[SOURCE EXTRACT Boundary: Start]
In simple linear regression, the ANOVA table is unique and unambiguous, because there is only one predictor and hence only one way to attribute explained variability. In multiple linear regression, however, predictors may be correlated, and their contributions to the model are no longer uniquely defined. As a result, different conventions have been developed to allocate the explained variability among predictors. These conventions lead to different types of ANOVA tables, commonly referred to as Type I, Type II, and Type III ANOVA. The three types differ in how they account for the presence of other predictors and, when applicable, interaction terms in the model.
[SOURCE EXTRACT Boundary: End]
[EXTRACTED INFORMATION Boundary: Start]
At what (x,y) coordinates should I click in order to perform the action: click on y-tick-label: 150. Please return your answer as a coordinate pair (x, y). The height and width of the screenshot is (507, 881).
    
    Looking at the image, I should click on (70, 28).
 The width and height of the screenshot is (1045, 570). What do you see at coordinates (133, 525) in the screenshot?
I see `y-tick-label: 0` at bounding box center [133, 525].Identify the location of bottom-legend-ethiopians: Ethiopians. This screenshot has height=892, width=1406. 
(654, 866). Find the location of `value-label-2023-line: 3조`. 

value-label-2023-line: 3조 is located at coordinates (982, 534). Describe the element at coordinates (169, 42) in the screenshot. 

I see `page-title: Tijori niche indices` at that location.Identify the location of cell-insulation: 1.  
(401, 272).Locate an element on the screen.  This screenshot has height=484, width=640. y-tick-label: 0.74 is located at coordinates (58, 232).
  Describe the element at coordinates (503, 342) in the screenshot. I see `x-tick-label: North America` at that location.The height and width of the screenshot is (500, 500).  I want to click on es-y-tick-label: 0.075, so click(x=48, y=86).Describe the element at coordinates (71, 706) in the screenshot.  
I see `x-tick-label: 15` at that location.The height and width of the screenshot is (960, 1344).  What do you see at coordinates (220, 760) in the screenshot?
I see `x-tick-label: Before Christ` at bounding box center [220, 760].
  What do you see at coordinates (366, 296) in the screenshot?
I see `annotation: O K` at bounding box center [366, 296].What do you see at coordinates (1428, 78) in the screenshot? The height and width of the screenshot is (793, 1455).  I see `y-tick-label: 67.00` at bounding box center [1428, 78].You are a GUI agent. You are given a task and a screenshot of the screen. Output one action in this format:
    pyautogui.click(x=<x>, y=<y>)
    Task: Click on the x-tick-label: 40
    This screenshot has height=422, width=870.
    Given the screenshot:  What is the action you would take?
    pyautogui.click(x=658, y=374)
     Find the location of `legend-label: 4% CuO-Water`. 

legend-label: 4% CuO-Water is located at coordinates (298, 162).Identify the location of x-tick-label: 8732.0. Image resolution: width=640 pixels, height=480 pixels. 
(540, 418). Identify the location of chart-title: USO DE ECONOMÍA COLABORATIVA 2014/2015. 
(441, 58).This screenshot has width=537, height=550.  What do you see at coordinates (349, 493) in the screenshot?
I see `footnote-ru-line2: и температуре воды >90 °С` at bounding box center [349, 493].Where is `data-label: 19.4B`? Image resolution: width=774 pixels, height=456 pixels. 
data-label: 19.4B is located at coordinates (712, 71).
[EXTRACTED INFORMATION Boundary: End]
> **TASK LIST**:
1. From the passage on ANOVA tables in regression, pull out word for word the part that opens with the words containing "In simple linear" and closes with "in the model.".
2. Continue the passage on ANOVA tables in regression, starting right after its final sentence.

> **WRITTEN ANSWERS**:
1.
In simple linear regression, the ANOVA table is unique and unambiguous, because there is only one predictor and hence only one way to attribute explained variability. In multiple linear regression, however, predictors may be correlated, and their contributions to the model are no longer uniquely defined. As a result, different conventions have been developed to allocate the explained variability among predictors. These conventions lead to different types of ANOVA tables, commonly referred to as Type I, Type II, and Type III ANOVA. The three types differ in how they account for the presence of other predictors and, when applicable, interaction terms in the model.

2.
More generally, ANOVA is a framework for testing whether a model explains a non-trivial amount of variation in a response variable. Conceptually, it asks whether the reduction in unexplained variability achieved by adding terms to a model is large relative to random noise. Operationally, it answers this by comparing mean squares (variance estimates) using an F-statistic.

ANOVA is built on orthogonal projection in the data space. Fitting a model corresponds to projecting the response vector $y$ onto the model subspace, which yields the fundamental decomposition of total variability into explained and unexplained components:

\[ \underbrace{\norm{y-\bar y}^2}_{\text{SST}}=\underbrace{\norm{\hat y-\bar y}^2}_{\text{SSR}}+\underbrace{\norm{y-\hat y}^2}_{\text{SSE}} \] This identity is the mathematical foundation of all ANOVA tables.

9.1 Nested ANOVA

This is a test for comparing nested models.

Definition 9.1 (Nested models) Two models are nested if one model contains all the terms of the second model and at least one additional term.

The more complex model is called the complete (or full) model.
The simpler model is called the reduced (or restricted) model.

Here the main question is whether the additional terms are really necessary. We use a Hypothesis test to answer the question.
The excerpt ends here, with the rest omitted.